Perhaps this bias explains why RN had two user representatives in the advisory group, not just one as for the other three organizations representing patients. Nina Steinkopf, who blogs about goings-on in Norway at MELife, posted about the issue this week:

“Recovery Norway is a Lightning Process organization that was founded by, among others, Lightning Process instructor Live Landmark. The organization consists largely of satisfied Lightning Process customers. The purpose of the organization is to have Lightning Process recognized as a treatment in the public health system. The results of Lightning Process against ME are marginal – even though they are presented as very good.

“Recovery Norway’s 280 members have two representatives on the working group [advising the Health Directorate]. The ME parents, the ME Association and the Covid Association – which have more than 8,100 members together – have only one representative each.”

During a February 27th webinar about the draft guideline, the Health Directorate was asked about the discrepancy. Per Steinkopf’s account:

 “The Directorate of Health explained why there are two representatives from Recovery Norway and only one each from the three patient associations…

“This is ‘because we should never let a representative stand alone in such work. You have to have someone to lean on. And the other representatives have a slightly more similar view, so it became important that they also have a kind of security in that work.’

“It is a razor-thin argument. Recovery Norway’s view; that ME is a myth – has the support of the majority of the other members of the working group. Those who have a medical approach to the disease are in the minority.” 

During the same meeting, according to Steinkopf, the ME Association’s Trude Schei asked the Health Directorate why more weight was being given to RN’s anecdotal accounts than surveys, with thousands of respondents. “The Directorate of Health did not have a good answer to that,” reported Steinkopf.

The dissenting statements from the three other patient organizations all expressed similar concerns. Specifically, ME Parents cited the following, among other complaints: “lack of dichotomy into two clearly distinct clinical courses,” “lack of compliance with NICE,” “unclear definition and operationalization of post-exertional malaise (PEM),” “lack of specific guidelines for assessment and treatment,” “lack of mention of seriously ill people and children,” and “lack of visibility of professional disagreement in the field.”

The parents group further noted: 

“It was…stated that the work would be based on NICE. The draft does not show such a correspondence. Studies that NICE considers to be of low or very low quality are considered here to be of medium quality, without the deviation being explained…A separate guideline for ME/CFS based on strict criteria is necessary. A clear dichotomy within the current guideline is a minimum.”

In its statement, the Norwegian Covid Association declared the following: “The Norwegian Covid Association cannot support the consultation draft in its current form. The draft lacks professional precision, is not in line with international standards and does not adequately safeguard patient safety for people with post-viral illness, including ME/CFS and long covid.
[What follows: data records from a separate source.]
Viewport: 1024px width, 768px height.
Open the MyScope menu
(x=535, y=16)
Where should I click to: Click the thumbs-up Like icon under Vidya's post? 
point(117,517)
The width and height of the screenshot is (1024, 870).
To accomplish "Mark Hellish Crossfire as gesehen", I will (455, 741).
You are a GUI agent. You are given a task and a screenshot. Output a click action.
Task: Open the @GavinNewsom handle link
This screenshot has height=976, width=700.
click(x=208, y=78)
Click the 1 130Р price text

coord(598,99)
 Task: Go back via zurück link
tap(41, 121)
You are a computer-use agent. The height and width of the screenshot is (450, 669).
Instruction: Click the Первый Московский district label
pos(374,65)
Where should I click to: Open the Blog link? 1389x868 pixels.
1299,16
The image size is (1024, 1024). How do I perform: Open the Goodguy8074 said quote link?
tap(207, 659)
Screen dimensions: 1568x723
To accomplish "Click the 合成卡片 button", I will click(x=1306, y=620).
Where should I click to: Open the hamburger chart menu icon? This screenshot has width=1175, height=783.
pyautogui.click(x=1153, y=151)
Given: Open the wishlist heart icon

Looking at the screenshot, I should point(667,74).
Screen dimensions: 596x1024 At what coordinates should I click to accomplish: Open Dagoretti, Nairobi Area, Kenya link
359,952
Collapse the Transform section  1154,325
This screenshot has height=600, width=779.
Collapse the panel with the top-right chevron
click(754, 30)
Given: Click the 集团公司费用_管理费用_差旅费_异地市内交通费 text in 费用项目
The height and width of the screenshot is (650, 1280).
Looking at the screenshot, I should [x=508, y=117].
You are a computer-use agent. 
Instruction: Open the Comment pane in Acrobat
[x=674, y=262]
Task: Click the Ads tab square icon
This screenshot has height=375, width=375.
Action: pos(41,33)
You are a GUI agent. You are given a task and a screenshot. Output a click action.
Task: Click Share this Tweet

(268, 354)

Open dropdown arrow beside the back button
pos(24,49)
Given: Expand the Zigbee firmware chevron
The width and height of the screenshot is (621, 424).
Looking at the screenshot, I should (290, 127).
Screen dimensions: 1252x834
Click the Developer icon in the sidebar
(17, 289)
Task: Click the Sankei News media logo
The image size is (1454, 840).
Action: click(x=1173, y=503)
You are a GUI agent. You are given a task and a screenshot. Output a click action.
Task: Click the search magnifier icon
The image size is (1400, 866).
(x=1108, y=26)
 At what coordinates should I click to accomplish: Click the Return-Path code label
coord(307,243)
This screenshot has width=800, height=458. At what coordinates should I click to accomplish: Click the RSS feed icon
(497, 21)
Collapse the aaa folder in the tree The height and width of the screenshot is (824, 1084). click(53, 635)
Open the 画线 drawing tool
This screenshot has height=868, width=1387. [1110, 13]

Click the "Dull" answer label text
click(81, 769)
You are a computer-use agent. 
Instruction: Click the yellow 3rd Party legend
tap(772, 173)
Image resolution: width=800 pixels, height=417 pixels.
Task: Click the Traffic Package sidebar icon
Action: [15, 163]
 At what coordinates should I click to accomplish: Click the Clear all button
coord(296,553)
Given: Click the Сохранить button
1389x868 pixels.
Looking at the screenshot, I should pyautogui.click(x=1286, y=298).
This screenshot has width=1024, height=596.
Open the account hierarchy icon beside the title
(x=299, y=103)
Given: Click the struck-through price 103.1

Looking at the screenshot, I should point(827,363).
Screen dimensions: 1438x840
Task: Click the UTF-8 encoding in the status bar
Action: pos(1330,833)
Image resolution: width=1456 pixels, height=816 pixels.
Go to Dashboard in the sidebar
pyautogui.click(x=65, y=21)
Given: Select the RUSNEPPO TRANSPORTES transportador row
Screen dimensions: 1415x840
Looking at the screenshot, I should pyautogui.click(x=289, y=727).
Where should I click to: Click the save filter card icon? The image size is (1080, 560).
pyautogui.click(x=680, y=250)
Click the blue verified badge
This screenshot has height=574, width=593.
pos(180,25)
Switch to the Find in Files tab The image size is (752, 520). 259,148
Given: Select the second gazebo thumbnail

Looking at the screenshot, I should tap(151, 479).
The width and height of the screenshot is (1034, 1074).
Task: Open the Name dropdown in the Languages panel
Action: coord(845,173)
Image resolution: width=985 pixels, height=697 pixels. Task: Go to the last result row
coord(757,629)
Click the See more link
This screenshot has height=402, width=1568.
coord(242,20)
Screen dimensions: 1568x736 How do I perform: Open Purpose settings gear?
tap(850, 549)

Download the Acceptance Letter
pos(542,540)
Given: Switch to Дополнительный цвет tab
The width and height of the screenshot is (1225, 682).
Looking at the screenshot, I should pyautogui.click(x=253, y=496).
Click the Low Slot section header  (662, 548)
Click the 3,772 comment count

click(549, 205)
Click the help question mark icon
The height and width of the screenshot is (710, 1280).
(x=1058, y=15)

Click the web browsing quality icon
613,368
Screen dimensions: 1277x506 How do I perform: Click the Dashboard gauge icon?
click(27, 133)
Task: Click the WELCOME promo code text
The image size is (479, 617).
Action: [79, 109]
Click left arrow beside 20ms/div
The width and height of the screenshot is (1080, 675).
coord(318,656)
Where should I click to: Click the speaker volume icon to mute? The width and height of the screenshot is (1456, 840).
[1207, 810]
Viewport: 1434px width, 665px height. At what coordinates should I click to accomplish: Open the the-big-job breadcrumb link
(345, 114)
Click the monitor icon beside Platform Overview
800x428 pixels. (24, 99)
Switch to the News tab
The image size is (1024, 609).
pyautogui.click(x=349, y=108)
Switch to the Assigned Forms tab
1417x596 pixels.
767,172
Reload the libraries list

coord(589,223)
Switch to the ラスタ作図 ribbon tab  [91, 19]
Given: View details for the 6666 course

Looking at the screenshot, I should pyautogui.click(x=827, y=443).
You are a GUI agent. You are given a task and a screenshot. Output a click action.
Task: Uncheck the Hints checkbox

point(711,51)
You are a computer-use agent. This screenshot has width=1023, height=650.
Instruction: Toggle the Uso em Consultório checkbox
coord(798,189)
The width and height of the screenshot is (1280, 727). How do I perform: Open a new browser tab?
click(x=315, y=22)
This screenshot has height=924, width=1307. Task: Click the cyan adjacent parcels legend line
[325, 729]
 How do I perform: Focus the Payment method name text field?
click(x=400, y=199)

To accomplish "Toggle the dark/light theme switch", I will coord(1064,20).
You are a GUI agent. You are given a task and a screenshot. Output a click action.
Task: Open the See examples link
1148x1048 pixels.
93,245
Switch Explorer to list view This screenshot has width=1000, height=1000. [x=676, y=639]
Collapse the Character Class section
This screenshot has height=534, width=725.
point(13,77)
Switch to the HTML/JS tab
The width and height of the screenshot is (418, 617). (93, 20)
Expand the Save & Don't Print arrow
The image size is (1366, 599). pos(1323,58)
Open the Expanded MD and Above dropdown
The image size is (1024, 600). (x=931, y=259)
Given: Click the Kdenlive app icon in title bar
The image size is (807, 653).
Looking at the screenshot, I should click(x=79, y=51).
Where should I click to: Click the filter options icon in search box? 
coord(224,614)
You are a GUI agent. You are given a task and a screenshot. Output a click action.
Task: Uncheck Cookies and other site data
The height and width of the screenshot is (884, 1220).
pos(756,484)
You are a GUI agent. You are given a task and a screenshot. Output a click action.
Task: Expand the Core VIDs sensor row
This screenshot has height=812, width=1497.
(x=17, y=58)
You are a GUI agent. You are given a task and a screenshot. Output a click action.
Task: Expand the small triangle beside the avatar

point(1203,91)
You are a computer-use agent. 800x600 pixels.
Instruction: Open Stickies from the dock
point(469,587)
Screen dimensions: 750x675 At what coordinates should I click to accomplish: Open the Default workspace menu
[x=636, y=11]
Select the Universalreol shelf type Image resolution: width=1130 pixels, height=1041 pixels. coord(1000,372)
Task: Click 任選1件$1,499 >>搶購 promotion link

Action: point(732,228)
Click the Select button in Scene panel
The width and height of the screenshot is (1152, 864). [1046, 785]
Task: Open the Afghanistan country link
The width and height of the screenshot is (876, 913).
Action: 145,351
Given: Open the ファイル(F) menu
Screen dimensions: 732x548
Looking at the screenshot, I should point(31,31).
It does not take into account the WHO [World Health Organization] red flags of orthostatic intolerance and/or PEM before choosing treatment and/or rehabilitation for the patient.” 

In Schei’s letter to the Health Directorate, she indicated that the agency should ensure, among other goals, that the guideline “provides a good description of ME/CFS and of PEM, and the consequences of PEM,” “provides information about the entire symptom picture of ME/CSF, not just fatigue,” “informs about the risk of harm associated with treatment,” “provides realistic expectations of effect (e.g. minimal effect sizes, lack of effect at follow-up, lack of effect on work or income ability),” “provides realistic information about prognosis for ME/CFS,” and “clearly distinguishes between ME/CFS and fatigue without PEM in its treatment advice.”